Susan Shelley: Will the LA City Council really stick up for criminal migrants?

“Nothing will stop us from deporting migrant criminals,” President-elect Donald Trump’s new “border czar,” Tom Homan, told Fox News on Monday.

The city of Los Angeles plans to try to stop them, and not for the first time. In 2017, the city and county of L.A. provided a combined $5 million to the newly launched “L.A. Justice Fund,” dedicated to providing free legal assistance to detained immigrants facing deportation proceedings. Then-Mayor Eric Garcetti admitted that individuals with a criminal record would be receiving help from taxpayers.

At the time, an estimated 3,700 people in the greater Los Angeles area were incarcerated and awaiting deportation.

On Tuesday, as Trump prepares to take office again, the L.A. City Council was set to vote on an ordinance that formally makes Los Angeles a sanctuary from the enforcement of federal immigration law.

Council member Nithya Raman told CBS News Los Angeles that the new ordinance goes further than a similar executive order signed by Garcetti.
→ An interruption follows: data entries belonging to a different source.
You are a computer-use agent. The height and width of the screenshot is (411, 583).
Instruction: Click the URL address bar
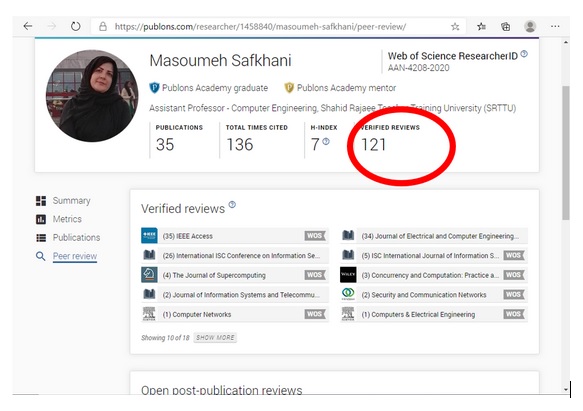(x=278, y=26)
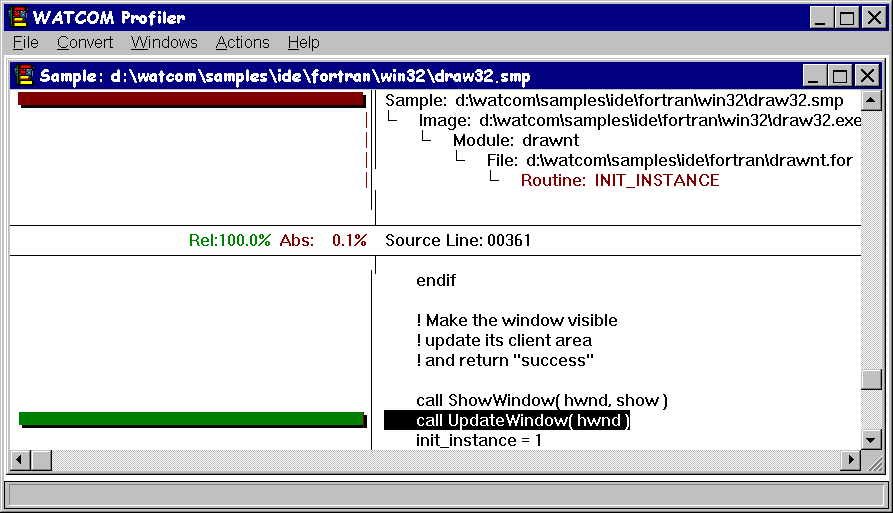This screenshot has height=513, width=893.
Task: Select the highlighted call UpdateWindow line
Action: point(522,420)
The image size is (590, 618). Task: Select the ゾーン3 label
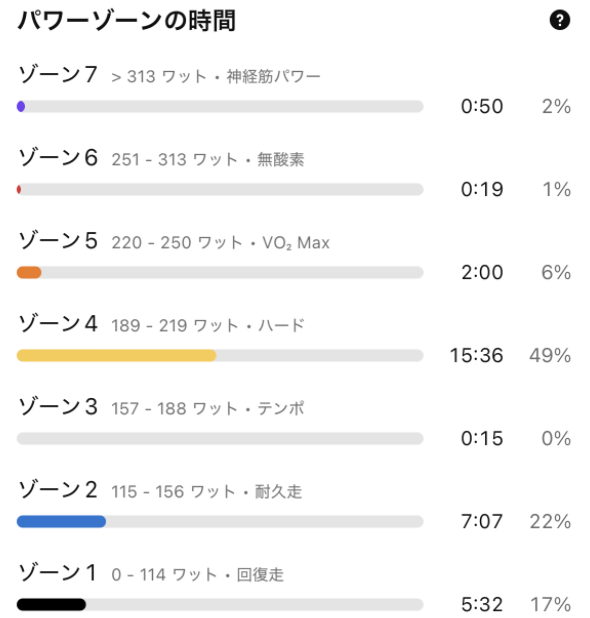(x=58, y=407)
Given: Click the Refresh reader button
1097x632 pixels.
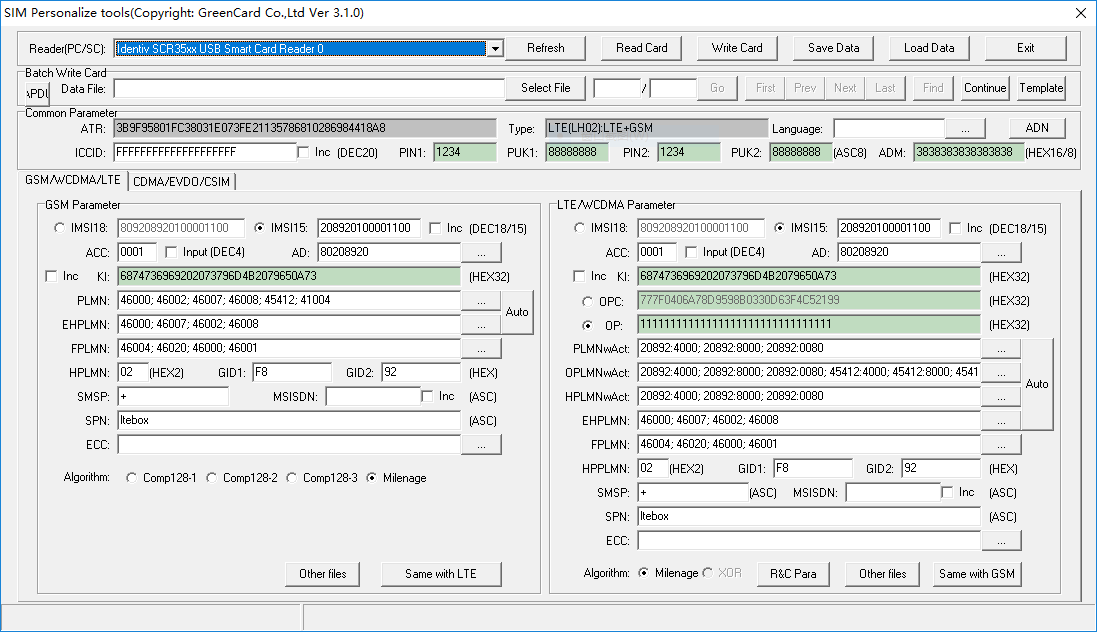Looking at the screenshot, I should point(545,48).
Not only will the ordinance “prevent federal immigration enforcement from being able to access city facilities or to use city resources in the pursuit of immigration enforcement,” but it also “prohibits certain kinds of data sharing that have also proven to be damaging.”

Damaging to whom?

On November 5, voters voiced their outrage over crime by throwing out “progressive” criminal justice reformers George Gascón and Pamela Price, district attorneys of Los Angeles and Alameda Counties, respectively. Statewide, voters overwhelmingly passed Proposition 36 to modify the Gascón-authored Proposition 47 passed in 2014, and to allow prosecutors and judges to get tough on repeat offenders.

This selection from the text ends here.